What is the value of a good financial plan? It’s a hard question to answer sometimes. What price do you put on sleeping well? How do you put a dollar value on mistakes avoided? Can you quantify the feeling of knowing that you’re not getting ripped off?
As you can see, many of the benefits of good financial planning derive from the comfort of knowing that you’re on the right path. However, sometimes, we can see very clearly the costs in dollars and cents of not having a plan.
According to a recent report by the Federal Reserve, Americans saw their net worth drop by 2% from 2010 to 2013, falling to $81,200. In case you’re thinking that only regular Americans lost money, the wealthiest top 10% of Americans saw their median net worth drop from $2.0 million to $1.9 million. (The amounts are adjusted for inflation.)
During a three-year period where the stock market grew 80% and housing prices recovered, Americans – even rich, high-income Americans – managed to lose money.
How is that possible?
They didn’t have a plan.
Instead of rebalancing into stocks, individual investors poured out of the stock market in late 2008 and early 2009 and never returned.
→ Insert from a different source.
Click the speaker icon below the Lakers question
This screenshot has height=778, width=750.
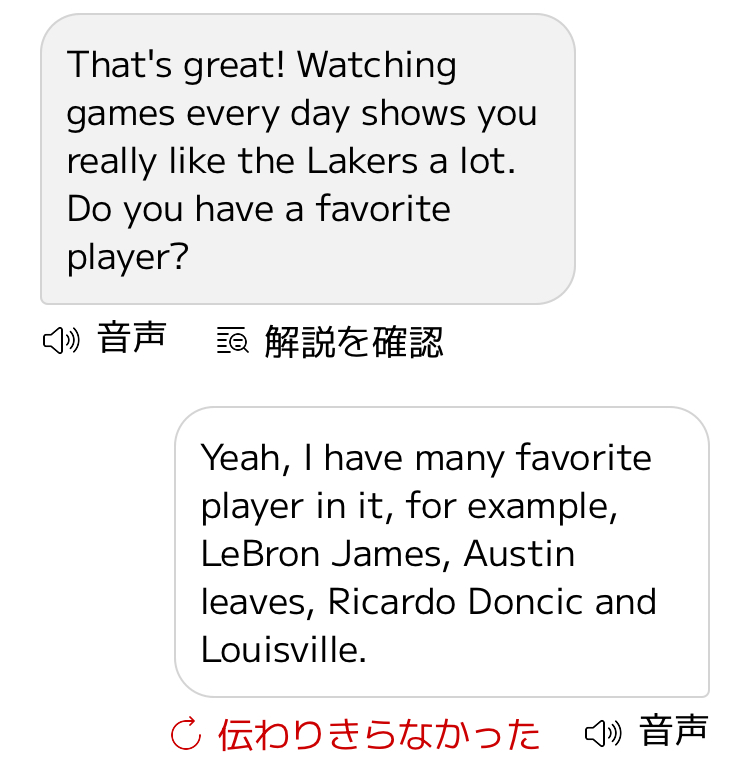click(x=60, y=341)
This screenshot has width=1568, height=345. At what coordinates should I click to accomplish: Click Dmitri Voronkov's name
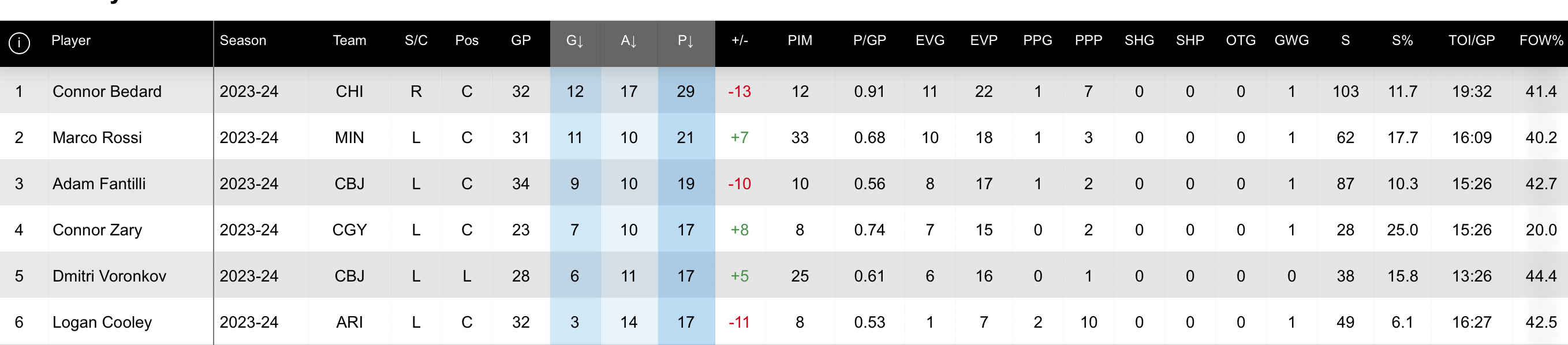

Indeed, those with money still in the stock market continued to take money out – albeit at a slower pace – until just recently.
The vast majority of Americans – even high-income and wealthy Americans – missed out on much of stock market recovery from 2010 to 2013. Instead, an investor with a plan would have seen his or her portfolio grow 30% adjusted for inflation over that same period if they owned a low-cost, globally-diversified portfolio with 60% in stocks and 40% in Treasury bonds.
If you couple that portfolio growth with saving for retirement and paying down your mortgage, your average American should have seen dramatic improvement in their net worth since 2010. Instead, they saw their net worth stagnate in the midst of a booming stock market.
That’s what having a plan does for you. On a day to day basis, it’s hard to notice how much you’re moving forward, but, over time, you find yourself miles ahead of where you would have been without the plan.